Kata Kunci : Eksistensi, Latifundia, Absentee (Guntai)
ABSTRACT
Indonesia is an agrarian country, in which majority of the population live
in an earning in agriculture. There fore, land is a significantly important factor for
the life of Indonesian nation. The Agrarian law No. 5/1960 which is also well
known as UUPA that land is used as great as possible for welfare of the people/
nation of Indonesia, therefore over possession of land by some persons is not
allowed.
The prohibition to own land by latifundia is the prohibition to own an agricultural
land with exceeding maximun size, while the prohibition to own absentee (guntai)

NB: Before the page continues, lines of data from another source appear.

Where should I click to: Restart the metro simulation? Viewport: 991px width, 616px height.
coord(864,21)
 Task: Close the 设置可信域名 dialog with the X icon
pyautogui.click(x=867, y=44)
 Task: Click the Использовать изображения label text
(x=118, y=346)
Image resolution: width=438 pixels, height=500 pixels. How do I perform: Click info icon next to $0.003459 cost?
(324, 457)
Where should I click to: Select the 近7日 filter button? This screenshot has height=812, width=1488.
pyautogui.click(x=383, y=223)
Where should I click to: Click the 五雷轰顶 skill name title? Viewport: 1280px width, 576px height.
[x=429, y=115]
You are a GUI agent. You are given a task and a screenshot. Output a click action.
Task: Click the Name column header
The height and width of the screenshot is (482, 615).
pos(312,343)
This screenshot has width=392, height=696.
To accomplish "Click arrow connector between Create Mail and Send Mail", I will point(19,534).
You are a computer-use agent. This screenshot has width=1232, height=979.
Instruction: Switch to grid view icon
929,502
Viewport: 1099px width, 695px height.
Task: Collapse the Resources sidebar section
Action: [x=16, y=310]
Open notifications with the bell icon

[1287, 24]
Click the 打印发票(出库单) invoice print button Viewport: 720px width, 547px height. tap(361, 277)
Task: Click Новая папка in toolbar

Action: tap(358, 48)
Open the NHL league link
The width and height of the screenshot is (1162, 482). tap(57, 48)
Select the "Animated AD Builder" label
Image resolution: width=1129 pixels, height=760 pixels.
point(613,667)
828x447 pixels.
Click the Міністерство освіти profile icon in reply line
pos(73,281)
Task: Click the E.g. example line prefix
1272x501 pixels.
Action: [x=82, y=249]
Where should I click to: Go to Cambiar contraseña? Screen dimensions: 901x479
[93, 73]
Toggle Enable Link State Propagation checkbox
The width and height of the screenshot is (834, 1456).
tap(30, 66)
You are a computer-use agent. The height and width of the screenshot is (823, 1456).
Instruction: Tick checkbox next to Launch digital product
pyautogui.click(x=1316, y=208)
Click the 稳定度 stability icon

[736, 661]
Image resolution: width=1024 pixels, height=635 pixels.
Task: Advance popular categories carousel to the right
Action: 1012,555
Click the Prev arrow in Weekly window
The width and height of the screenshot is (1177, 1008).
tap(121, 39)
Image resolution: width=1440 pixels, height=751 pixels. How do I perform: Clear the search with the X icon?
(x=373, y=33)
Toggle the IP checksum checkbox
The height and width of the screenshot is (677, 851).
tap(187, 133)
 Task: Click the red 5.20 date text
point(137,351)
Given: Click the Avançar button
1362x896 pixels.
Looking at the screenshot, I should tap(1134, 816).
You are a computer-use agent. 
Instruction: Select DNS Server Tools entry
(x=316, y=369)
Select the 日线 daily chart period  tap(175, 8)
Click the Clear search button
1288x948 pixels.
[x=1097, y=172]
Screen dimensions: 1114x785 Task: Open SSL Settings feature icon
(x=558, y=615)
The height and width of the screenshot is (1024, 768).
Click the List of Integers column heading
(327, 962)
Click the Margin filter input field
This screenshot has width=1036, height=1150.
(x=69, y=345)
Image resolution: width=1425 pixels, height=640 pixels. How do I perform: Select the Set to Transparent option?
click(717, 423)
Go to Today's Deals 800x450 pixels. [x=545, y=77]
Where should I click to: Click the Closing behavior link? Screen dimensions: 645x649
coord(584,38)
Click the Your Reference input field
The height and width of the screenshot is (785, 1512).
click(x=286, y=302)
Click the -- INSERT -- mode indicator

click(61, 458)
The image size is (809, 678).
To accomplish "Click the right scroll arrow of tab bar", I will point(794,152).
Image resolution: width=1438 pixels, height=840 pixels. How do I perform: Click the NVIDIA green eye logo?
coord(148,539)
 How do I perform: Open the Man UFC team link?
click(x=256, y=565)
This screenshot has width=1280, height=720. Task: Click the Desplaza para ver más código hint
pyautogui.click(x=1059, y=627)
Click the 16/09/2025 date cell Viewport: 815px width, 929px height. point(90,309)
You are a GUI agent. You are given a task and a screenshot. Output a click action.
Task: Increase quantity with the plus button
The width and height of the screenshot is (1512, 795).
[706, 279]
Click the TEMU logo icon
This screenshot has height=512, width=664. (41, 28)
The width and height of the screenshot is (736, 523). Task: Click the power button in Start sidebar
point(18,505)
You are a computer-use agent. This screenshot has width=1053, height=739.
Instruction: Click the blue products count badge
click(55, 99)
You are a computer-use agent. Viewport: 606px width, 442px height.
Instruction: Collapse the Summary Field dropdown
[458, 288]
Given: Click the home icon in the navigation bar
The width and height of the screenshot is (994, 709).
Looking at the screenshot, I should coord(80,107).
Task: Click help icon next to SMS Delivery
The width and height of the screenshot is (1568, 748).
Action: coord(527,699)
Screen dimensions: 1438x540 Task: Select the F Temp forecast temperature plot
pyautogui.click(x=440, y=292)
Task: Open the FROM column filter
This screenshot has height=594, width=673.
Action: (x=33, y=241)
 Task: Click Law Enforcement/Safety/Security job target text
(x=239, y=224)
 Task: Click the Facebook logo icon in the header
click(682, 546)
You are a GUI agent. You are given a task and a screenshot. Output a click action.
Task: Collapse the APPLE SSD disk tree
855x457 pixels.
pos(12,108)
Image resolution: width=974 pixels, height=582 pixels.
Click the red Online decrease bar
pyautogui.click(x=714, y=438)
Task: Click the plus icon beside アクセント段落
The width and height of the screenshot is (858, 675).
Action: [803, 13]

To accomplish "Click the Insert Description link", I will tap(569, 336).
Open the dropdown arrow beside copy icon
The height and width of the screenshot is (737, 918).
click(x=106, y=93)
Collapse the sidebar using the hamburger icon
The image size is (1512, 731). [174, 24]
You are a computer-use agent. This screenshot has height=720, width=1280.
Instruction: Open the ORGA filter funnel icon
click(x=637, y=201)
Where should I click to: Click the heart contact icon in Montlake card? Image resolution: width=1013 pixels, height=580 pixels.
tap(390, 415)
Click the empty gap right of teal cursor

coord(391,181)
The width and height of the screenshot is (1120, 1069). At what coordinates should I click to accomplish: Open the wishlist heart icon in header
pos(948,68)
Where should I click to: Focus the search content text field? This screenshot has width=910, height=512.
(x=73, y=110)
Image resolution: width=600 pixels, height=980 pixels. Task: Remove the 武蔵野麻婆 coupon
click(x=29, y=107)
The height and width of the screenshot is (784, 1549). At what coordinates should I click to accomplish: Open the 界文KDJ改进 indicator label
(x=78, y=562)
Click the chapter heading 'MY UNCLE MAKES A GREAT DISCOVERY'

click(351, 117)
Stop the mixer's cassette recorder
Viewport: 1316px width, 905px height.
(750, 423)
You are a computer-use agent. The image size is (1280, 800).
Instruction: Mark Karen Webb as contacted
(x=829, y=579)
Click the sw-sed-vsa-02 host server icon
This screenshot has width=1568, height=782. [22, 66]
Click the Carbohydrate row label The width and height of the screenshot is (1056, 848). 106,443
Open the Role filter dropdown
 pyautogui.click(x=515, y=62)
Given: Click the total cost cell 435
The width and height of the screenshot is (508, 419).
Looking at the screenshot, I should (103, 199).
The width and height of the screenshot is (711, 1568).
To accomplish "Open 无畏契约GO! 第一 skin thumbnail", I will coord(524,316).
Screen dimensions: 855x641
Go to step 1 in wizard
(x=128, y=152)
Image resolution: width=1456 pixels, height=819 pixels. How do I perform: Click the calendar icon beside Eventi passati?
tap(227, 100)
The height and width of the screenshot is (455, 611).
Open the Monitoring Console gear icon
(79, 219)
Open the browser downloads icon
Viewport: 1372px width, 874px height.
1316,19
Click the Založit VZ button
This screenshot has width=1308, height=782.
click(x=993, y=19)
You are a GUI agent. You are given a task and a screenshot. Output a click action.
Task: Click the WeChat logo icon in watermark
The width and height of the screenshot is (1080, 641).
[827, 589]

land is the prohibition to own an agricultural land located outside of the subdistrict where the land owners domicile. The prohibition to own latifundia and
absentee (guntai) land is the program of the landreform intended to renew the
structure of agrarian matters especially for the agriculture land to improve the
welfare of the just and prosperous society and to strengthen and to expand the
ownership of land especially for the farmers community. The regulation of
implementation of this program is found in Article 7,10, 17 of Agrarian Law and
Law No. 56 Prp/1960, Government Regulation No. 224/1961, Government
Regulation No. 41/1964, Government Regulation No. 4/1977. From the issuance
of law No. 56/1960 and its various regulations of implementation to present, the
landreform program has not yet gone smoothly because of the indication of the
imbalance of land ownership resulted consequently a great number of the farmers
became poorer and even they failed to own their agriculture land, in addition the
increased population resulted in their welfare decreased and the number of
farmers increased. The regulations of legislation on land reform does not go any
more with the current condition.
Therefore, it needs to study the background of the incident of the land
ownership and whether or not the regulations are still effective to be operated and
how the Land Office plays its role in implementing the prohibition of land
ownership. The purpose of this analytical descriptive study with normative and
empirical juridical approach is to collect and analyze the factual and accurate data
systematically obtained to find out a clear description of the existence of the
prohibition to own latifunfia and absentee (guntai) lands in the Land Office, Deli
Serdang District. The primary data the for this study were obtained through
directly interviewing the officers of the Land Office, Deli Serdang District and the
secondary data for this study were collected through library research by studying
the primary, secondary, and tertiary legal materials. The data obtained were then
qualitatively analyzed.
The result of this study shows that the incident of owning latifundia and
absentee (guntai) lands was caused by the simplicity of making the identification
card for the residents, the use of absolute power that resulted in law infiltration,
and the great number of unregistered lands that the implementation of landreform
could reach the person targeted. This condition shows that the existence of the
regulation is not effective any more that a strict control from the apparatuses of
Land Office on
the lands which have been or have not been redistributed and computers should
be installed in the Land Office for the land information system that the land
owner who wants to register his land can be easily and quickly processed.